TASK STATEMENT: Recast everything from the line containing "is (1291, 589)." down to the line containing "not-transmitting-stat: 0 is" as a JSON list of strings, one string per line, skipping blank lines and leaving out the pictures.

PROVIDED DATA:
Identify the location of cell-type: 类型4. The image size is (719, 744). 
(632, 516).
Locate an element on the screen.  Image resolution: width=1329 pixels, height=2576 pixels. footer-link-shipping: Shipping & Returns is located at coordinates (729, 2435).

--

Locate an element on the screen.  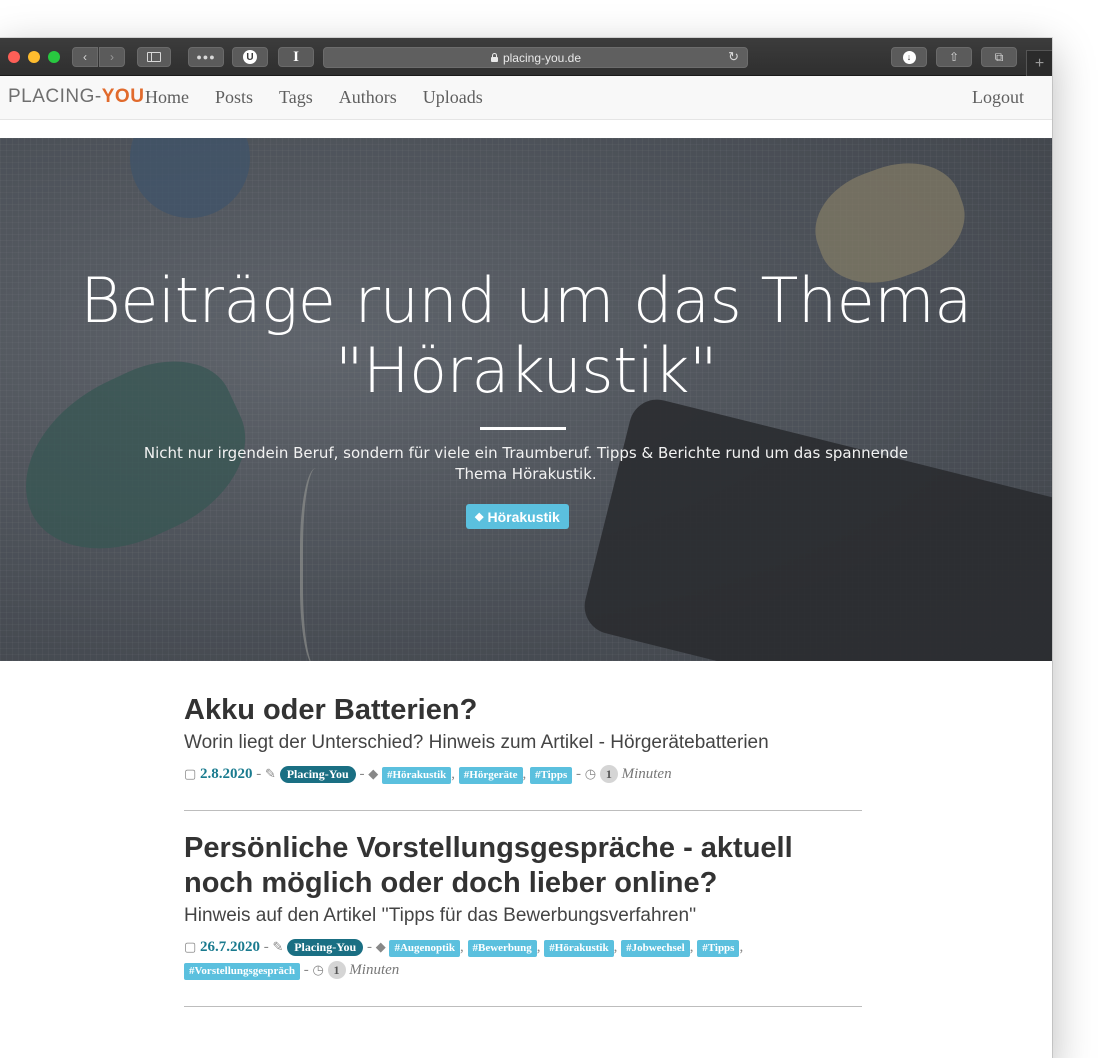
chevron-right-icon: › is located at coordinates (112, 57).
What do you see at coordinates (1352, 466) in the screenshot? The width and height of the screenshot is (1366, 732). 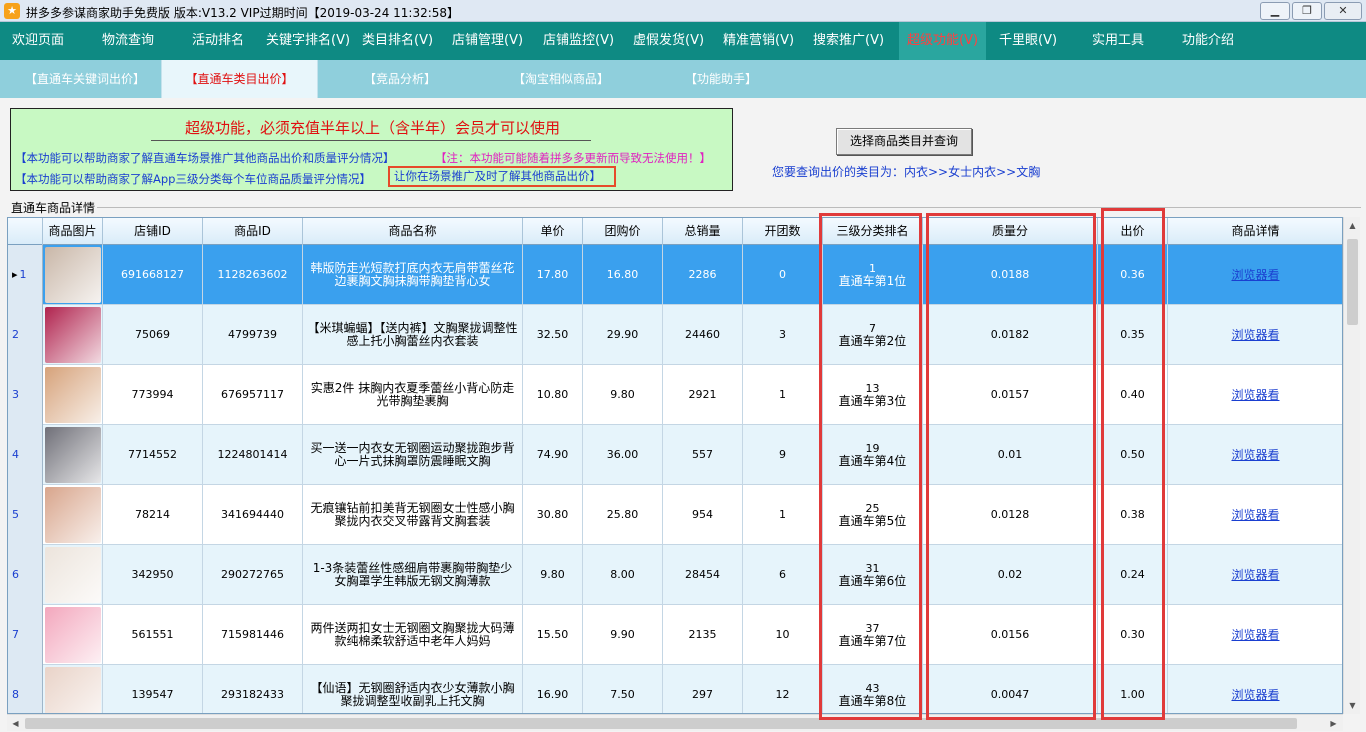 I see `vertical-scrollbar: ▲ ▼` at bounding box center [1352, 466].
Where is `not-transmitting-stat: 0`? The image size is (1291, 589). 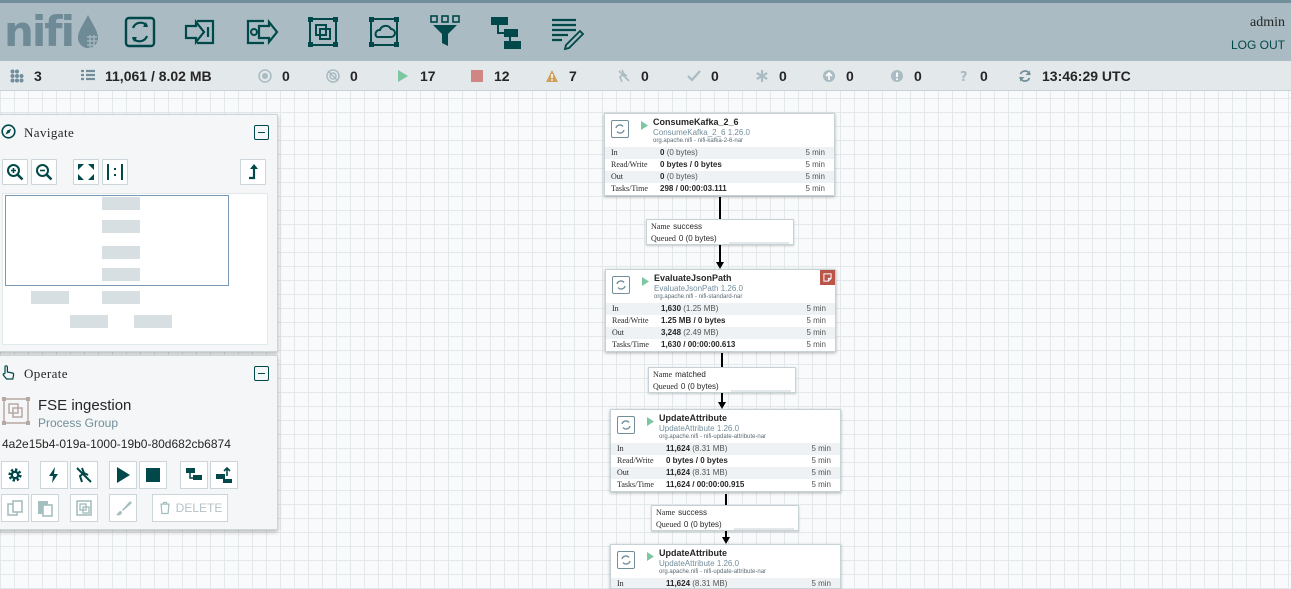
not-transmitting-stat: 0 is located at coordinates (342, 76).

ANSWER FOR THE TASK:
[
  "Where is `not-transmitting-stat: 0`? The image size is (1291, 589). ",
  "not-transmitting-stat: 0 is located at coordinates (342, 76)."
]